Au cours de ma courte existence, j’ai rarement eu le temps de pleurer, ben faut croire que je me suis foutrement bien rattrapée ce jour-là, bon sang, ça ne s’arrêtait pas !
J’ai grandement sous-estimé mon amour pour Oswaldine, elle n’était peut-être pas juste mon punching-ball officiel.
Je pensais que notre relation se résumait à du broutage de minou passionné et des soirées SM avec fouets, latex et baïonnette, mais en fait non, faut croire que je l’aimais vraiment comme une sœur. C’est ballot de s’en rendre compte que maintenant qu’elle est morte, pas vrai ?
On avait beau être jumelles, j’étais un peu sa grande sœur en réalité, le genre de tête dure qui la protégeait des autres et qui la rassurait quand nécessaire. Oswaldine était si fragile quand même, tout mon contraire quoi, et j’avoue que cela me rendait un peu jalouse parfois.
Un miroir ne saurait nous distinguer, et pourtant nous étions si différentes à l’intérieur…
Elle me confessa un jour qu’il lui arrivait de rêver d’une vie normale, je n’en étais pas le moins du monde surprise, mais je lui fis bien comprendre que je n’accepterais jamais qu’elle me laisse tomber.
Je regrette d’avoir agi ainsi maintenant, comme me le rappellent si bien ces fichues larmes !
Il a fallu que je sois assez forte pour deux pendant tout ce temps, mais je n’en peux plus désormais, je commence même à envisager la particule de possibilité que je puisse un jour vouloir devenir normale. Ça doit être juste le stress, je vais aller me défouler un peu sur les connards qui peuplent cette cité.
Quoi de plus beau que la mélodie d’une tronçonneuse qui vrombit sous la main ?
J’adore ce moment où je réveille la bête de métal, un hurlement strident qui vient noyer les
jingles bells de noël, et fait retourner tous les gens en ma direction, pétrifiés de peur.
Ils devaient être bien heureux de prendre le métropolitain ce soir, transis par l’idée qu’ils allaient retrouver la famille au complet et oublier leur tracas avec un verre de vin. Je vois aussi de jeunes couples par-ci par-là, sans doute excités en pensant aux galipettes nocturnes à venir. Tous ces visages rayonnants il y a de cela un instant, regardez-les maintenant ! Les rides se creusent, les mines palissent, la terreur s’installe.
« Oooooooorgasmique ! » Criai-je tandis que des hurlements de paniques se faisaient entendre dans ma voiture. Mais aucune échappatoire pour mes chéris, car le train fonçait à une vitesse folle dans les boyaux souterrains, une vraie prison de métal.

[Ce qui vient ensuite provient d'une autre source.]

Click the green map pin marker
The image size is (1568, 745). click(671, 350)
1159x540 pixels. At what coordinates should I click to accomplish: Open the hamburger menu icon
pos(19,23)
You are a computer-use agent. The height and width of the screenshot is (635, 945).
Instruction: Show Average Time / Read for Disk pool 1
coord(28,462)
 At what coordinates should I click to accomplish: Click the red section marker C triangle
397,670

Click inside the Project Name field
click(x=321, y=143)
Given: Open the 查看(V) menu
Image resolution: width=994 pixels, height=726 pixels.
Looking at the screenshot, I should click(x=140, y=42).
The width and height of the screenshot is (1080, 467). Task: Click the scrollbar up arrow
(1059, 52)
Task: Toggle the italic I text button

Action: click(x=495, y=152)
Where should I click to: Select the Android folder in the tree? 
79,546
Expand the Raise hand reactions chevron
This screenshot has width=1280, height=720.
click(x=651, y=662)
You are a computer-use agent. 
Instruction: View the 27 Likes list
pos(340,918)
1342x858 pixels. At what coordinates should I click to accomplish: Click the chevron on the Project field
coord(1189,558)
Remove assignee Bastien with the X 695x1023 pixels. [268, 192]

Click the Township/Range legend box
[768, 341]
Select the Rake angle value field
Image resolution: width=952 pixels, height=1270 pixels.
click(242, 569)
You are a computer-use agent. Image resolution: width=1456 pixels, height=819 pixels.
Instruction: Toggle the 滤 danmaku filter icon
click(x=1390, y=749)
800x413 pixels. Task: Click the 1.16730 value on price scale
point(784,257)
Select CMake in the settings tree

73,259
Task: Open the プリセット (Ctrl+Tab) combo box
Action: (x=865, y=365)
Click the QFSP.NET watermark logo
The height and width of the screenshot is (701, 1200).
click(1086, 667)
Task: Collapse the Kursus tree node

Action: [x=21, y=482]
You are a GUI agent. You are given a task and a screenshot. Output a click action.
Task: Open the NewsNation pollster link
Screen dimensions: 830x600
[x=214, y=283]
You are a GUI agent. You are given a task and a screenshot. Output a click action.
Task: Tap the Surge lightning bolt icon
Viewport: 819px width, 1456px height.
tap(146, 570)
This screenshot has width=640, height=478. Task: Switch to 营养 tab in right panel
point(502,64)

Il y eut un type assez bête toutefois pour activer l’alarme d’urgence, du coup je n’avais même plus à me presser avant d’atteindre la prochaine station, vu que le métropolitain s’arrêta brusquement en pleine voie.
Oh il y avait bien quelques courageux pour tenter de s’enfuir en descendant, mais un train débarquant en contresens vint broyer leur les os bien assez vite. Pendant ce temps j’affûtai mes talents de bucheronne avec les survivants, découper du tronc humain, y’avait que ça de vrai ! C’était comme croquer dans des gâteaux fourrés aux tripes, on savait jamais ce qui allait ressortir du bide !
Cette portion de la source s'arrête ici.